TRY IT. Though the records contain pictures, copy none of them; repeat exactly the lines from the one with "Unlocking the Mystery" to the end.

[Extracted data entries]

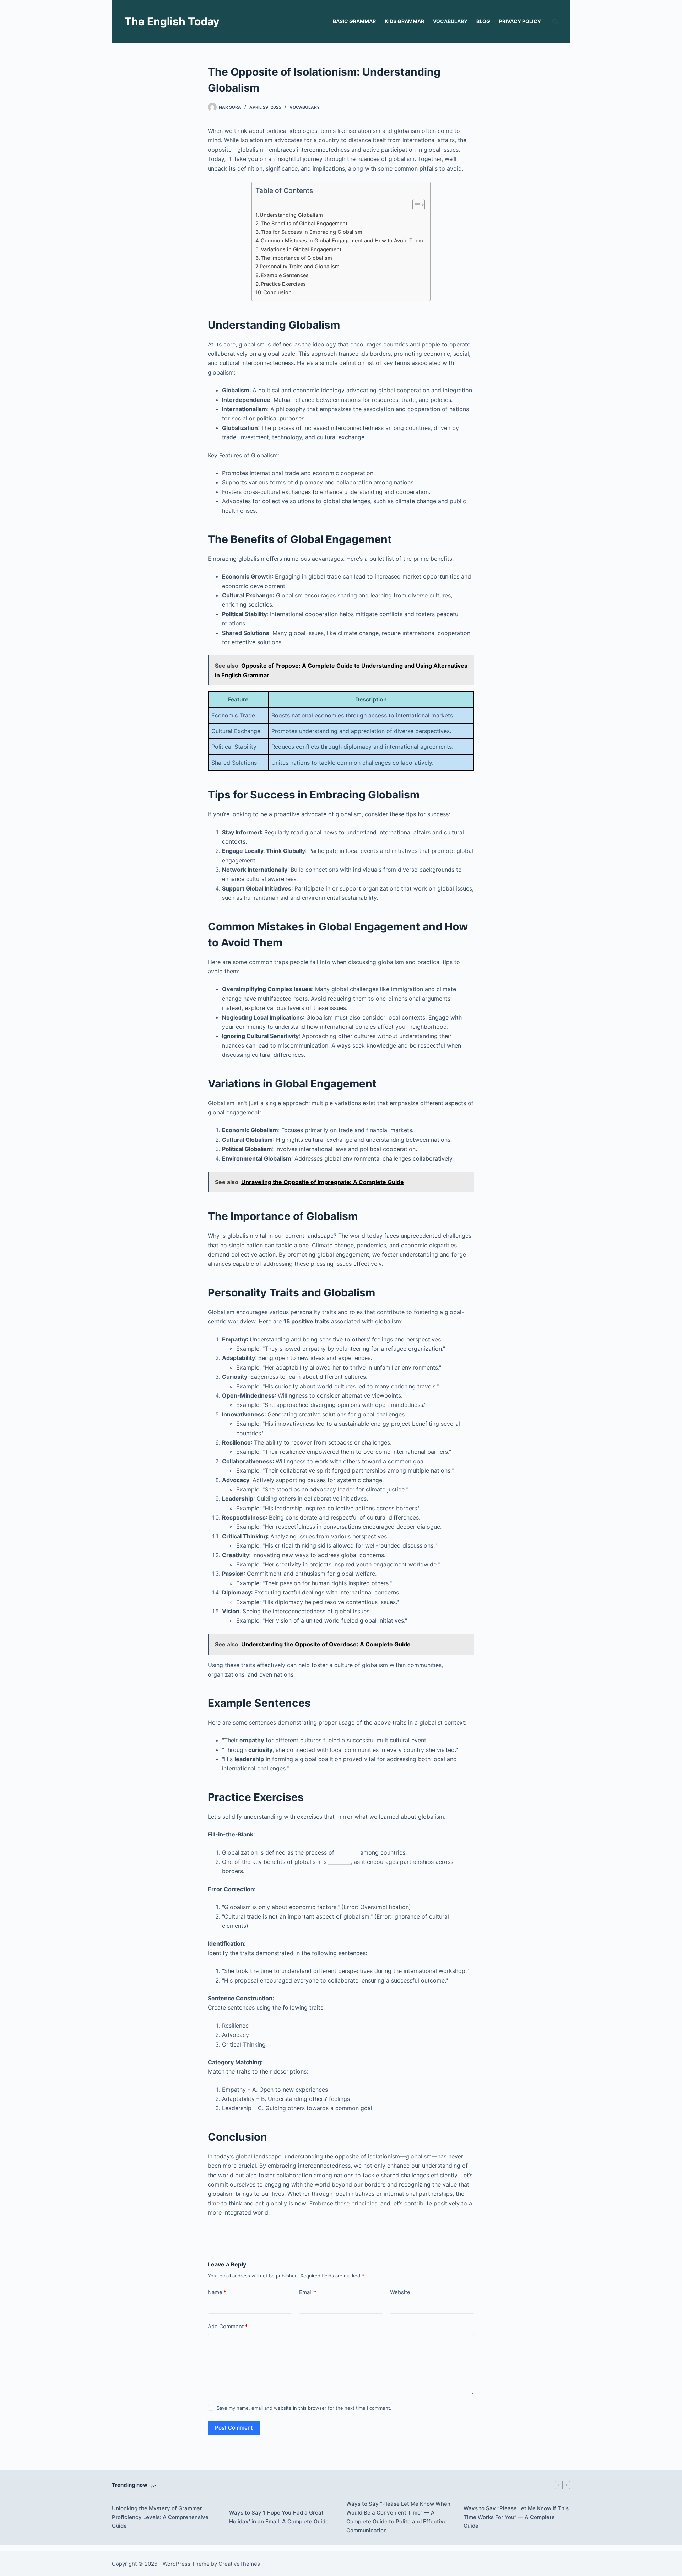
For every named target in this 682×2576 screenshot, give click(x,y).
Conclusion (277, 292)
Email (307, 2292)
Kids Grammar (404, 21)
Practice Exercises (283, 284)
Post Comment (234, 2427)
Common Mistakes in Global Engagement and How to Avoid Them (342, 240)
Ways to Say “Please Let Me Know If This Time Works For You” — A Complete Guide (516, 2517)
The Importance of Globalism (296, 258)
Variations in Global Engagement (301, 249)
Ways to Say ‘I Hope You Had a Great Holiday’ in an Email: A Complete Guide (279, 2517)
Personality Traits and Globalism (300, 266)
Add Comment (228, 2326)
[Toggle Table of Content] (415, 205)
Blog (483, 21)
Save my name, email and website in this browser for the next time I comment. (304, 2408)
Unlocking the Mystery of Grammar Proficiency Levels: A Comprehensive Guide (160, 2517)
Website (400, 2292)
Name (217, 2292)
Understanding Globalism (291, 215)
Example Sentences (285, 275)
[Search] (555, 21)
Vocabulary (450, 21)
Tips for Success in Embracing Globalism (311, 232)
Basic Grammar (354, 21)
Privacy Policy (520, 21)
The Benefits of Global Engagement (304, 223)
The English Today (172, 21)
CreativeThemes (239, 2563)
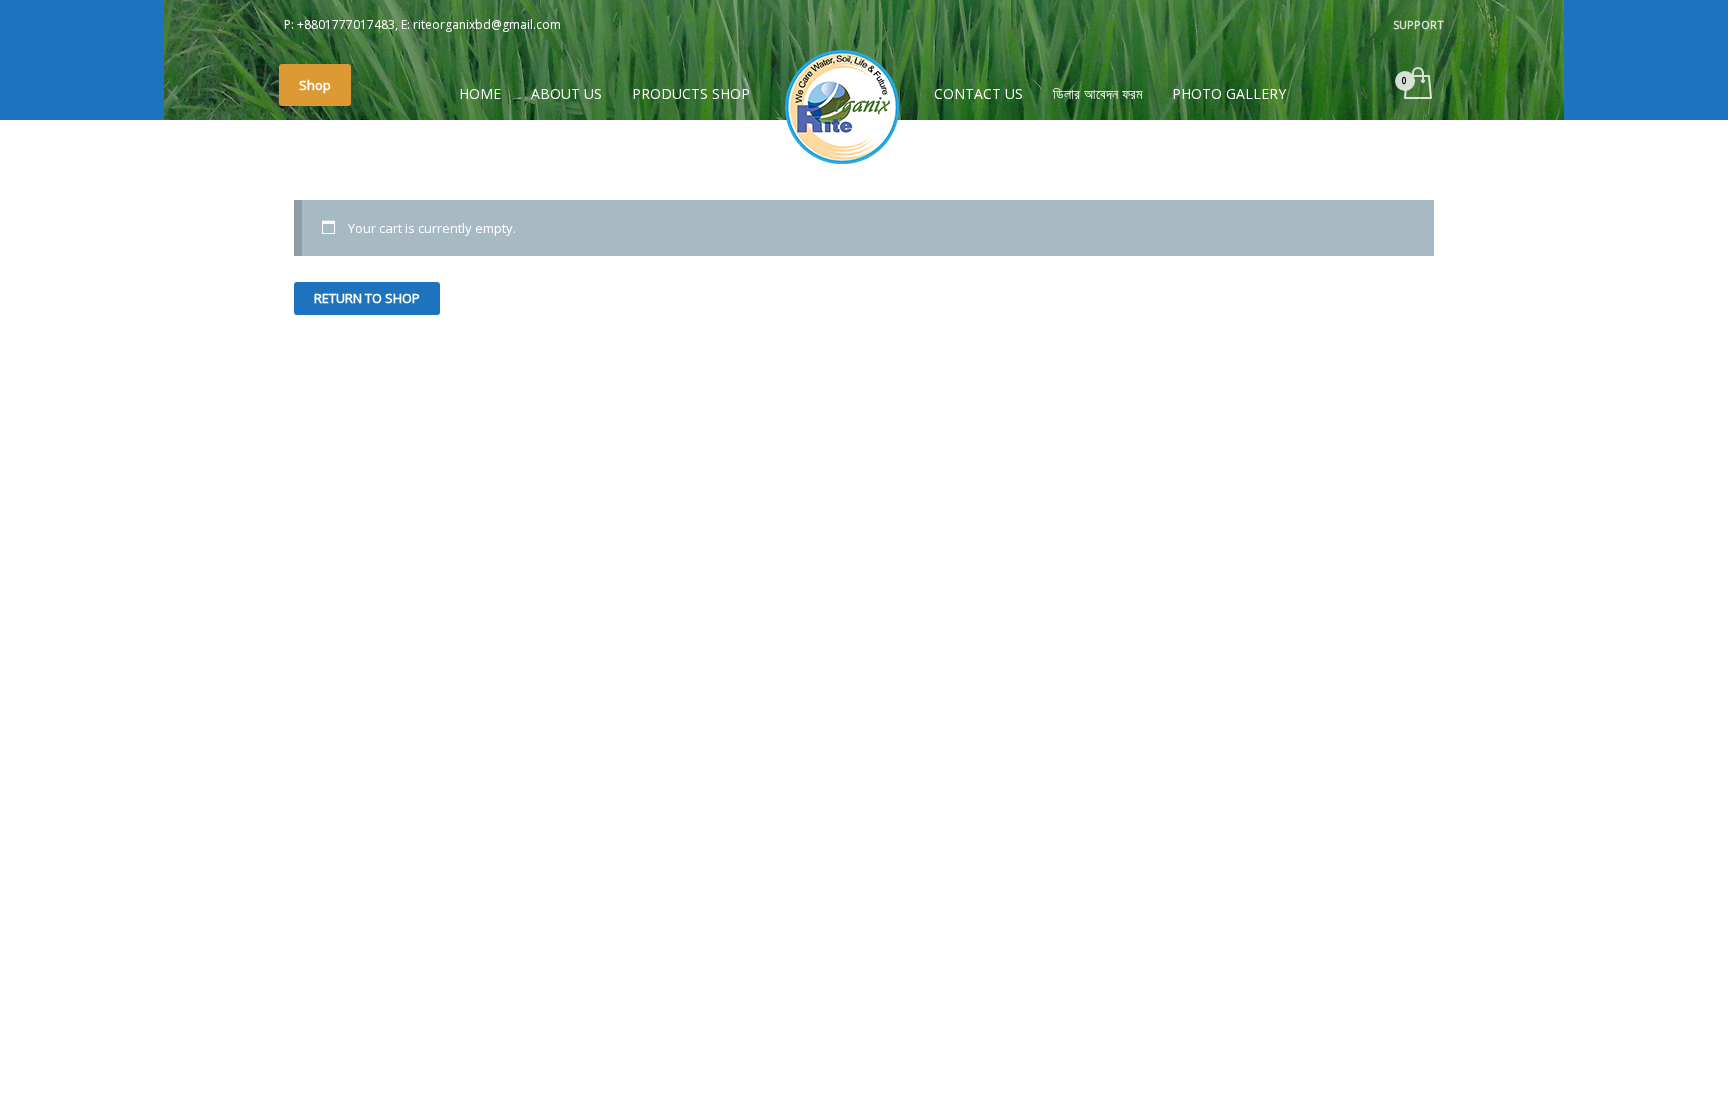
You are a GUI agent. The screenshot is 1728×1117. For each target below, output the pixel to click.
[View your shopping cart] (1416, 85)
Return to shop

ANSWER TO THIS PROBLEM.
Unlocking the Mystery of Grammar Proficiency Levels: A Comprehensive Guide (160, 2517)
Website (400, 2292)
Name (217, 2292)
Understanding Globalism (291, 215)
Example Sentences (285, 275)
[Search] (555, 21)
Vocabulary (450, 21)
Tips for Success in Embracing Globalism (311, 232)
Basic Grammar (354, 21)
Privacy Policy (520, 21)
The Benefits of Global Engagement (304, 223)
The English Today (172, 21)
CreativeThemes (239, 2563)
You are a GUI agent. The screenshot is 1728×1117. For each target below, output the pixel to click.
[View your shopping cart] (1416, 85)
Return to shop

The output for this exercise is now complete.